Fresh Peanut Masala a la Jas Vilas
- 1 cup raw, unsalted peanuts: toast lightly and let cool
- 1 medium red onion, small dice (about 1/2 cup)
- 1 small tomato, medium dice (about 1/4 cup)
- 1 small green chili, sliced
- 1 small bunch cilantro, chopped finely (about 1/4 cup)
- 1/4 cup of green cabbage, very small dice
- 2 tbsp of freshly squeezed lemon juice
- 1/2 tsp finely ground cayenne powder
- 1/4 tsp salt (or Kala Namak, Indian black salt)
Combine all ingredients and serve. As a variation, coarsely chop the peanuts to make it more “dip-friendly”.
A kati roll in Kolkata
To make a long story short, we survived Kolkata. But oh, the honking!

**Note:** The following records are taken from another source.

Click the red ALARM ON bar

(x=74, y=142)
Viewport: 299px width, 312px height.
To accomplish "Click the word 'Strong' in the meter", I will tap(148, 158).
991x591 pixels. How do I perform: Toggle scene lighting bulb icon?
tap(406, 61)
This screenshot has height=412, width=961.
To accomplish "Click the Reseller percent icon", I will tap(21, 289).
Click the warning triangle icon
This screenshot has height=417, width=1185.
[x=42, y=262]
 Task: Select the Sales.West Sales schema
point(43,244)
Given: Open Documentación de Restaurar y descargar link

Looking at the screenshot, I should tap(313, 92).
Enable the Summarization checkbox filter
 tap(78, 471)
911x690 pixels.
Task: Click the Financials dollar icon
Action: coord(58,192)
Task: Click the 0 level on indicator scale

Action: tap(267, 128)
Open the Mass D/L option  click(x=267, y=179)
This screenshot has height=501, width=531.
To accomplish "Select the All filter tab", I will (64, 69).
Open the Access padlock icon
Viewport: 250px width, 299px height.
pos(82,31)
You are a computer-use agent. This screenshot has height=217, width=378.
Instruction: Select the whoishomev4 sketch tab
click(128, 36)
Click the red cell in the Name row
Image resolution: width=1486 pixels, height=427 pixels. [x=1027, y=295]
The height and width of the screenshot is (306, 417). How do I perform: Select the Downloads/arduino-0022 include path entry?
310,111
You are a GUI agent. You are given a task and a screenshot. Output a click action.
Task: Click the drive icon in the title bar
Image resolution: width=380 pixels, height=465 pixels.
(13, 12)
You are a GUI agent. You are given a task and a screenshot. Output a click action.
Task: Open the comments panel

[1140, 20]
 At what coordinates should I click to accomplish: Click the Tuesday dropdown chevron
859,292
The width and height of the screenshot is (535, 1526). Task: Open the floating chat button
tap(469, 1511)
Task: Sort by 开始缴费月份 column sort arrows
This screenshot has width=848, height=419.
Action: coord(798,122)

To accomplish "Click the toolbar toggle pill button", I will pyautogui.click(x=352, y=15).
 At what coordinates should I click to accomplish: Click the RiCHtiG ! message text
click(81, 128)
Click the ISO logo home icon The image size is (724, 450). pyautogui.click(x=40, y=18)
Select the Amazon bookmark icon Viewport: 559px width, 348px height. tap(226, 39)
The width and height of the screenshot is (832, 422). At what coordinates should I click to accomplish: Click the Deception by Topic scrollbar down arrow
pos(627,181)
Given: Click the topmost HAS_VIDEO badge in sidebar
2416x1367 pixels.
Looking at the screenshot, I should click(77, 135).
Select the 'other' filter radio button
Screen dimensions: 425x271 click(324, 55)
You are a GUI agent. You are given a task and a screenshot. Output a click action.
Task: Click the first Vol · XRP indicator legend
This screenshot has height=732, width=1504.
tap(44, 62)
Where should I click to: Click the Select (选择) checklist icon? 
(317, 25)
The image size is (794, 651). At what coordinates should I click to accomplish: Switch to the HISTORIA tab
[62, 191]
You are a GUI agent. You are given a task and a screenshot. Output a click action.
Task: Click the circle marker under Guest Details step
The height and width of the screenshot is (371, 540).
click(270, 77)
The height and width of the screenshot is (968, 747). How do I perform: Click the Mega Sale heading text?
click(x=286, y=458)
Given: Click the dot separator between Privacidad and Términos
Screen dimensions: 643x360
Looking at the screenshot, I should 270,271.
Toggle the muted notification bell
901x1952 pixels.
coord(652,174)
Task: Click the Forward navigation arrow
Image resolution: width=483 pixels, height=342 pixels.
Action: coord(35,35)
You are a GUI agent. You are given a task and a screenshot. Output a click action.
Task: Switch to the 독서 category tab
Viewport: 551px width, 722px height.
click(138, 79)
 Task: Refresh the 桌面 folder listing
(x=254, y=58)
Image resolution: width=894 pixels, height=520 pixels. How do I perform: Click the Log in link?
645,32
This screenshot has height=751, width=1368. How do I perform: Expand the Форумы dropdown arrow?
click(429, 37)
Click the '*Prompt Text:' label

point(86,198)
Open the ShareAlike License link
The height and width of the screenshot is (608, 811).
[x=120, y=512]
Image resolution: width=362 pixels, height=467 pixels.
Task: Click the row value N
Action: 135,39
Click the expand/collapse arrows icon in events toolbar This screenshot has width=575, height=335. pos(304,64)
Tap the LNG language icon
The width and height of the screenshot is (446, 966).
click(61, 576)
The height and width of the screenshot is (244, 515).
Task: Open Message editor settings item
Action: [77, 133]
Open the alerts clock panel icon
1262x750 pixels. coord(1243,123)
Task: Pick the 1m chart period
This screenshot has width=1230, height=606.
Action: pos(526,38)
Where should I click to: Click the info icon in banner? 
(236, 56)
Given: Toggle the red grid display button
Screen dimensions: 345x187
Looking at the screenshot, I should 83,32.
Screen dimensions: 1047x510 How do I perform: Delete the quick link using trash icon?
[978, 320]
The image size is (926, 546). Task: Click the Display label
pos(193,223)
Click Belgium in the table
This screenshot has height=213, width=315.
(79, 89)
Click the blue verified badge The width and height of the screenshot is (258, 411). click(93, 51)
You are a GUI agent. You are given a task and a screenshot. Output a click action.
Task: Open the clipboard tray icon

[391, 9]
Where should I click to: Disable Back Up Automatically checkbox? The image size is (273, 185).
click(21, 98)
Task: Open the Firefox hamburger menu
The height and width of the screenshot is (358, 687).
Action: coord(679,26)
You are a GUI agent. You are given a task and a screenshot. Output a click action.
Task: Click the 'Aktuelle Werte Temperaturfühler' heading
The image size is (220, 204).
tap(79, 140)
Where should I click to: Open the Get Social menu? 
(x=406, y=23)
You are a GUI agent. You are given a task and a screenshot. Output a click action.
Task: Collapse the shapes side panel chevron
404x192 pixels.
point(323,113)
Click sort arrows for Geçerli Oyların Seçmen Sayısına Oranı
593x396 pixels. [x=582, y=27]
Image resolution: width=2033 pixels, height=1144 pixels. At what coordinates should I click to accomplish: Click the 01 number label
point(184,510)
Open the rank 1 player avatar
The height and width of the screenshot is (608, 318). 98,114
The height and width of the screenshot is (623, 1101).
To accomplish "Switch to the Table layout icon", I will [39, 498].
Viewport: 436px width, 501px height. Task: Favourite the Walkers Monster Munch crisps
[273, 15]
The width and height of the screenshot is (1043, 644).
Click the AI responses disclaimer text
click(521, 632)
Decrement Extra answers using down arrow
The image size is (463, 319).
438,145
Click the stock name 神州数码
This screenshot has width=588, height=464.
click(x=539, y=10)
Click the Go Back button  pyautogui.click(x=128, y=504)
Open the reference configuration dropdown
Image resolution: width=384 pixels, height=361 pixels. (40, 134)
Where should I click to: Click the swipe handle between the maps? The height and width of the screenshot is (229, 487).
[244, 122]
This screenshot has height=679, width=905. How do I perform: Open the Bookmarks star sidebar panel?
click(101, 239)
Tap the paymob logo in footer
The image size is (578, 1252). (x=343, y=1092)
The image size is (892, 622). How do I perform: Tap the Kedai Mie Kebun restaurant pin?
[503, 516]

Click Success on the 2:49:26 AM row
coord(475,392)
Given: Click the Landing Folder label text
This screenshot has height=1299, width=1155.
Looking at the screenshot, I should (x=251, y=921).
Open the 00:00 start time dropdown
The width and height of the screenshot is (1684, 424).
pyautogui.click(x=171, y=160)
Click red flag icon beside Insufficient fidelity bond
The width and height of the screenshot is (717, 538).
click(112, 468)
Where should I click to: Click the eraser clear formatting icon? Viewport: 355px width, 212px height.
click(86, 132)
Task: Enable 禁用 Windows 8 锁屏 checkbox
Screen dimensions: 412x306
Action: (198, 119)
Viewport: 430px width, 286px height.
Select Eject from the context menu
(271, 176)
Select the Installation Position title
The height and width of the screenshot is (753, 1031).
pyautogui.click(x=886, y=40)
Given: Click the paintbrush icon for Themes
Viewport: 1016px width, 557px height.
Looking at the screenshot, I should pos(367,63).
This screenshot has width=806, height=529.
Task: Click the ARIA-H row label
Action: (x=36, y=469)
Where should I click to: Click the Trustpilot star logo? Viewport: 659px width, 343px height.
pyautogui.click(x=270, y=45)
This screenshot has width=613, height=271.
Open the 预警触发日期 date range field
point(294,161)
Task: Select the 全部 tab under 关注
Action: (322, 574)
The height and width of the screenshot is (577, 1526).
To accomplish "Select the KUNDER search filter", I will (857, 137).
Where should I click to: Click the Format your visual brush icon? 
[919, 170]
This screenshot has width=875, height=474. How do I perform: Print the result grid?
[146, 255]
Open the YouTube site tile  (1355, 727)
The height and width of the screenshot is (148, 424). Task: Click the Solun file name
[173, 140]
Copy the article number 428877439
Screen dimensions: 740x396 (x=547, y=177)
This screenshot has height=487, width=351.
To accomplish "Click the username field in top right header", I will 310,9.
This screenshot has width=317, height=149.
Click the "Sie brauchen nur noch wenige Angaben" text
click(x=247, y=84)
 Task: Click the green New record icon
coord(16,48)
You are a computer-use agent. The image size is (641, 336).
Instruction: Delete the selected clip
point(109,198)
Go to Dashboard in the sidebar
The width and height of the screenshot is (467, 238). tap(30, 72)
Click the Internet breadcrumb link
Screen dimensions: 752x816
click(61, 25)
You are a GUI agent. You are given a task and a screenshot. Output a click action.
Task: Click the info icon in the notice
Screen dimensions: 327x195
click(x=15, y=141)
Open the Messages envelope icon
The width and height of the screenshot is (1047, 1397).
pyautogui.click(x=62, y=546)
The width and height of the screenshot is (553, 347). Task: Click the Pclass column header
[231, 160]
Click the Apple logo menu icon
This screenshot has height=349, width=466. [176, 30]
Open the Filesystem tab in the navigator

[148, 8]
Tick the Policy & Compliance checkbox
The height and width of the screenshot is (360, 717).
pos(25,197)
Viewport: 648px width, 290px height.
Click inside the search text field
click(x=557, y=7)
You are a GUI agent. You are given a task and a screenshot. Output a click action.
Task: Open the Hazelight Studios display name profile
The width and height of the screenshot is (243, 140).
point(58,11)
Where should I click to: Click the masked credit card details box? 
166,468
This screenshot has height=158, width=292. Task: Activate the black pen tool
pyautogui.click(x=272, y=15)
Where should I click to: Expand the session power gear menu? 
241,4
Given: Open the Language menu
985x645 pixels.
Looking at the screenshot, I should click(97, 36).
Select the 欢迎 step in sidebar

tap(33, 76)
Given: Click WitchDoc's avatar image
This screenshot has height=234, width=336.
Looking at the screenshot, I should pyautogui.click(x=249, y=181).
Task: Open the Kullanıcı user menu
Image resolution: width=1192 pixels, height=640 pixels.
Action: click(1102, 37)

We arrived just before noon, took a yellow Ambassador taxi to a part of town where there were a bunch of guesthouses, ordered lunch at a local Bengali restaurant, ate with our right hands, found a grungy, overpriced, but acceptable hotel for one or two nights, took a taxi to find the tourist train ticket booking office, stood in the wrong line for half an hour, discovered we were in the wrong line 5 minutes before closing time, ran next door to the right line, miraculously got two tickets on an overnight sleeper train to Mughal Sarai (about 12km from Varanasi) the following day, took a taxi back to our hotel, taxi driver INCREDIBLY let us off on the wrong street saying it was the right street, walked around for a while to get our bearings, got our bearings, stopped at a restaurant for dinner, exited the restaurant only to discover it was pouring, ran from awning to awning all the way back to our hotel, damp but not drenched.
My wager, when I suggested to Stephanie that we actually spend a day or two in Kolkata to acclimate ourselves, was that it wouldn’t be that different from any of the other places we’ve been. The honking is just like Vietnam, it feels as crowded as Hanoi or Saigon, it’s as dusty and hot as Cambodia, and the reckless driving is similar to Bali or the Philippines. Of course there are elements that are uniquely Indian, like the odd cow wandering in the middle of the road or the horse pulled carts, but I think all our previous travel experiences, combined, prepared us well for what we experienced on that first day in Kolkata.
On the second day I wanted a kati roll, the street food specialty of the city. It is made by frying an egg on a roti bread, topping it with onions, hot sauce, and a filling of your choice—chicken curry being the most popular. So we walked down to aptly-named Hot Kati Roll on Park Street, and I got one.